▸ EXERCISE PROMPT: Output, exactly as written, the lines below starting at the line containing "This screenshot has width=273, height=192." and ending at the line containing "Click the first". Drop the pictures and keep both end lines.

▸ DATA:
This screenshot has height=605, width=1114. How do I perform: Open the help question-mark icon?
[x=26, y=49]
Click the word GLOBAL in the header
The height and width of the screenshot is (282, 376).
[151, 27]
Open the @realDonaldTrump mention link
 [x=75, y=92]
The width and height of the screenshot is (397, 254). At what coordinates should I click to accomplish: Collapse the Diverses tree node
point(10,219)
==
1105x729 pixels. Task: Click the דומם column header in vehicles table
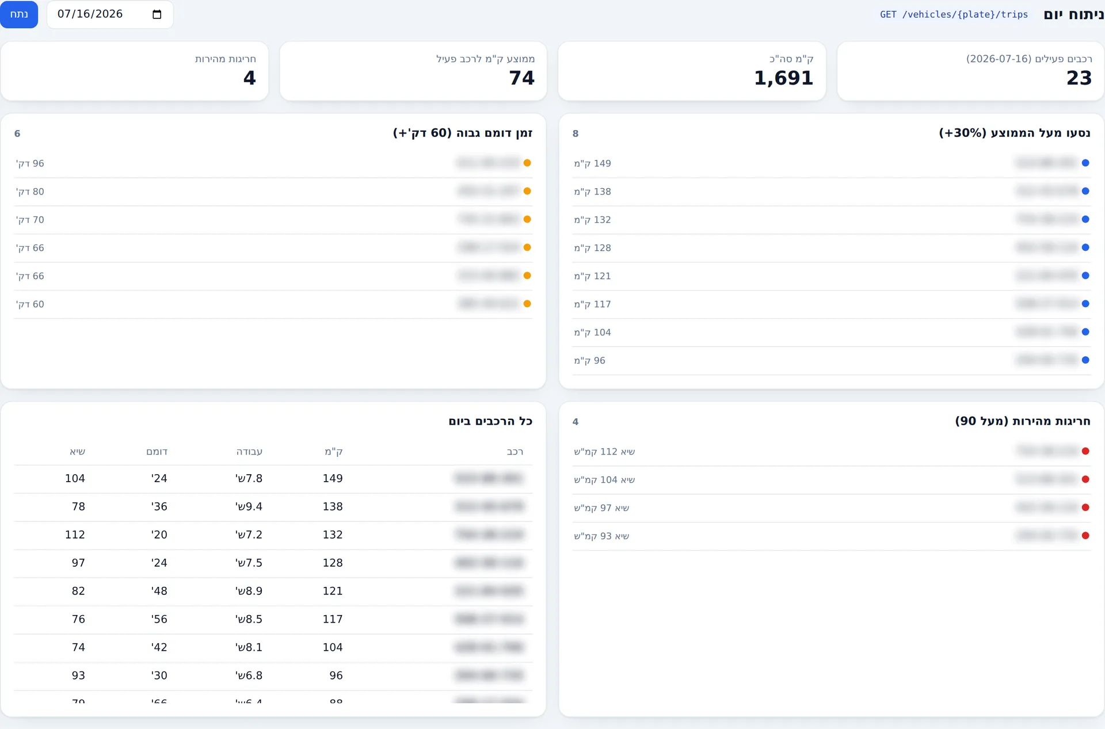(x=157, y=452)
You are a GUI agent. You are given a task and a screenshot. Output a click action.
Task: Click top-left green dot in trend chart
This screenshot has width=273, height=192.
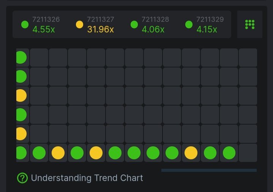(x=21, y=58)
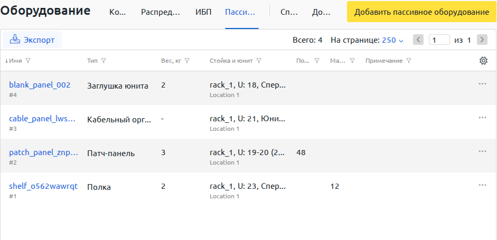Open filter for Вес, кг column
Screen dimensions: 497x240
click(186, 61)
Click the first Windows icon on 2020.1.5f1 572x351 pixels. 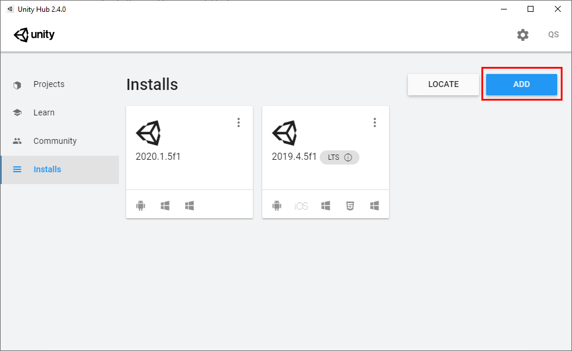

▸ RESPONSE TO THE EXERCISE:
This screenshot has width=273, height=192.
(x=21, y=58)
Open filter for Вес, кг column
Screen dimensions: 497x240
click(186, 61)
Click the first Windows icon on 2020.1.5f1 572x351 pixels. 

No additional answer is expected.